Will the hon. Gentleman explain how having O-levels and CSEs would make that two-tier system better?
I have a great deal of respect for the hon. Lady, who is an erstwhile colleague of ours on the Select Committee, but I am not proposing a return to anything from the past. What we must do is build an exam and qualification system that is fit for the future and reflects the new reality in which the participation age is 18, not 16. We must make sure that all young people can reach their potential at 15 to 16 and that if they have not done so by that point, particularly in key subjects such as English and maths, they go on to do so at 16 to 18 and beyond.
I am sorry, but I am running very short of time.

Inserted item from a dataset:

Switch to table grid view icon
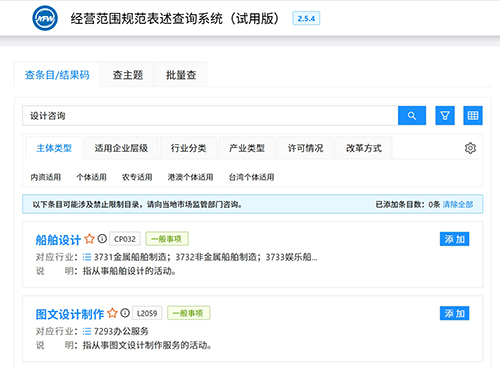This screenshot has width=500, height=369. click(x=473, y=116)
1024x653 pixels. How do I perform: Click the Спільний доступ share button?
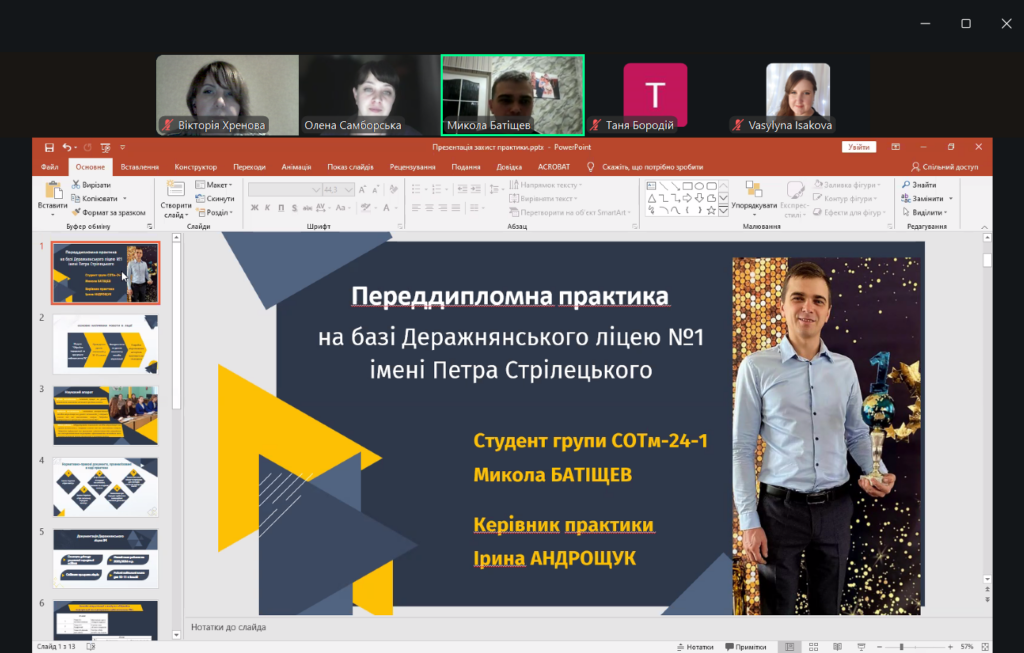pyautogui.click(x=945, y=167)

There is a bunch of complications in this two-tier system—for example, it applies to some subjects but not others, and there are even subjects for which students can enter one paper at foundation level and still score a grade B or A. There might be good reasons for all that, but one thing this system is not is clear. I understand the argument that all must have prizes, and in some ways that seems like a good thing, but it does young people no favours to kid them that the worth of the qualifications they are taking is greater than it really is. Instead, we must strive so that all merit prizes. We should aspire to the vast majority of children getting those key subjects aged 15 and 16, but as I said in reply to the hon. Member for Leicester West (Liz Kendall), there must be the facility to return to them at age 16 to 18. One of the key points in the Wolf report was the lack of post-16 focus in our country compared with others on English and maths in particular—subjects that command a huge premium in the workplace.
I am sorry, but I cannot.
For our country, we need world-class exams to win in the fiercely competitive new global economy. For our young people, we need worthwhile qualifications with the right breadth, depth and usefulness that will serve them well in their work and in their life.